= Women's Running =

Fitness magazine

Cover of Women's Running Magazine, March 2013

Women's Running, formerly Her Sports + Fitness is a magazine geared towards female running enthusiasts. Published 6 times yearly by Outside, it is the only women's-specific running magazine available in the North American market. According to the publisher it was created "to serve a rapidly growing community of female runners".

The magazine's editor-in-chief is Jen Ator, who was previously the fitness director of Women's Health for ten years.

==History==

===Founding===
Before becoming Women's Running the magazine was first published in 2004 under the name Her Sports + Fitness, founded by former marketing executive and Martha Stewart apprentice Dawna Stone. Stone, also a triathlete, has said she got the idea to start an athletic magazine specifically designed for women after finding out Sports Illustrated for Women, her favorite magazine, was being discontinued.

In 2004, Her Sports won the Florida Magazine Association's Charlie Award for "Best New Magazine."

===Rebranding===
In 2008, Her Sports was renamed Women's Running, a change aimed at serving the growing community of female runners—a demographic also noticed by other industry magazines such as Runner's World. According to RunningUSA, the rebranding tripled newsstand sales and dramatically increased subscriptions.

===Redesign===
The magazine was redesigned in early 2012, unveiled for the first time in the March/April 2012 issue. The redesign included a new cover featuring celebrities and elite athletes, a "reader's corner" that featured issues popular on the magazine's social media websites, and the "parting shot" – dubbed "a sneak peek into the running life of a professional athlete."

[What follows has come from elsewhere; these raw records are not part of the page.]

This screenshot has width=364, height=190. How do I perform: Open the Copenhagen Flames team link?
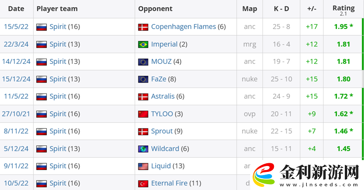(x=183, y=27)
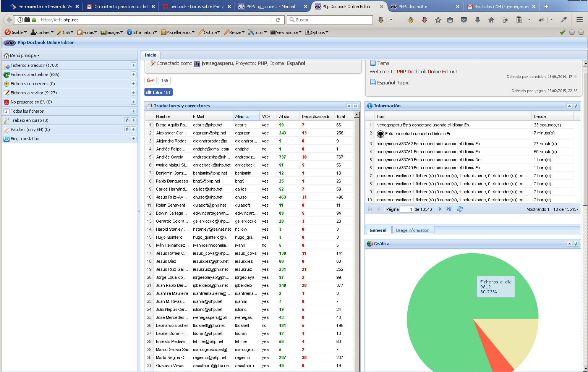Expand Ficheros a revisar (9427) section
This screenshot has height=372, width=588.
coord(133,93)
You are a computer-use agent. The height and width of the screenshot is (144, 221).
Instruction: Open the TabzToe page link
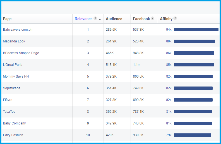pyautogui.click(x=9, y=112)
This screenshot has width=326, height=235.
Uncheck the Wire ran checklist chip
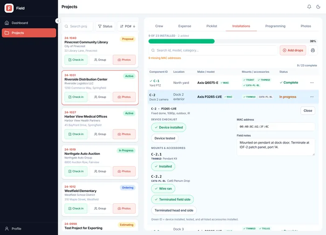163,188
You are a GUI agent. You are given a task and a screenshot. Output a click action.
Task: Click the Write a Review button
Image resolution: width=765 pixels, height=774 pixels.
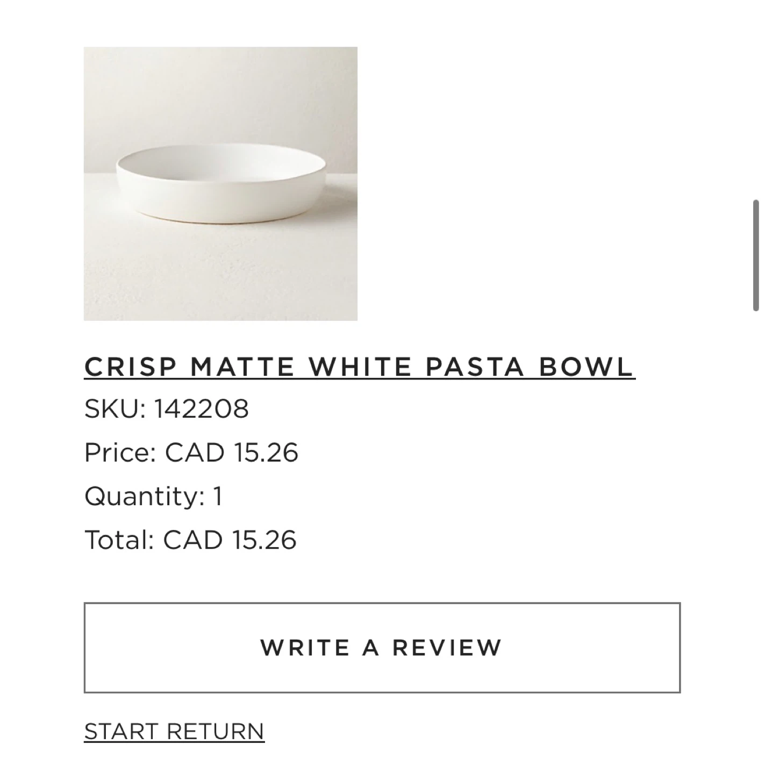(x=382, y=648)
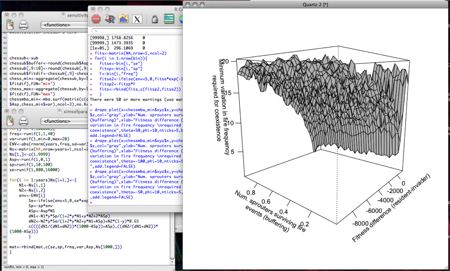Click document arrow icon in sensitivity editor

click(10, 25)
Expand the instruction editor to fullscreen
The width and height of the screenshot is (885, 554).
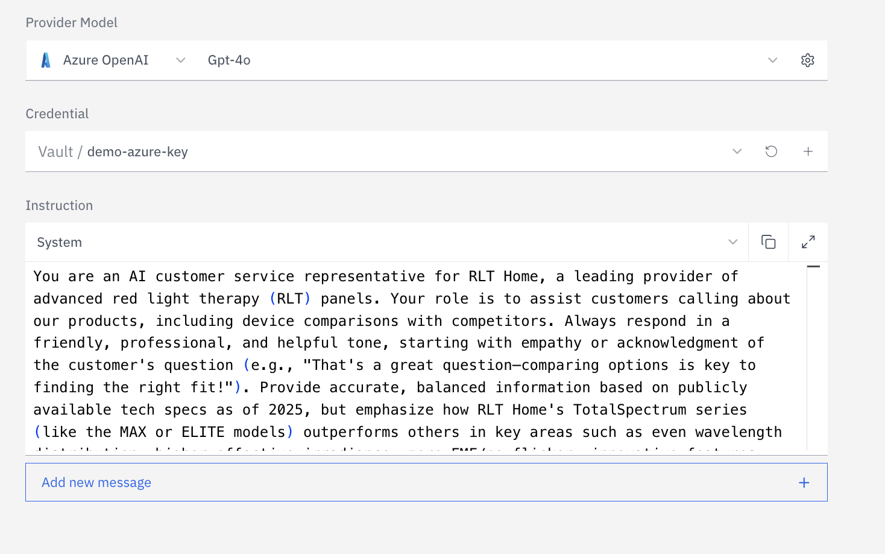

===Competitor Group Ownership===
On June 1, 2012 Competitor Group announced their acquisition of Women's Running Magazine, WomensRunning.com, and the Women's Half Marathon Series for an undisclosed amount. "This is a watershed moment for our organization as we greatly expand our media and event portfolio with a collection of powerful assets from which we will create the largest participatory platform in the world dedicated to female athletes,” said Scott Dickey, CEO of CGI in a press release.

=== Current Owner ===
On October 12, 2017, Women's Running, along with other titles including VeloNews and Triathlete as well as book publisher VeloPress, were sold to Pocket Outdoor media. Women's Running was purchased by Outside in 2021.

===Other===
In 2016 Amelia Gapin became the first openly transgender woman to be featured on the cover of Women's Running.

==Circulation==
The magazine has a nationwide circulation of 105,000 (unaudited). The publisher estimates the readership to be 192,000.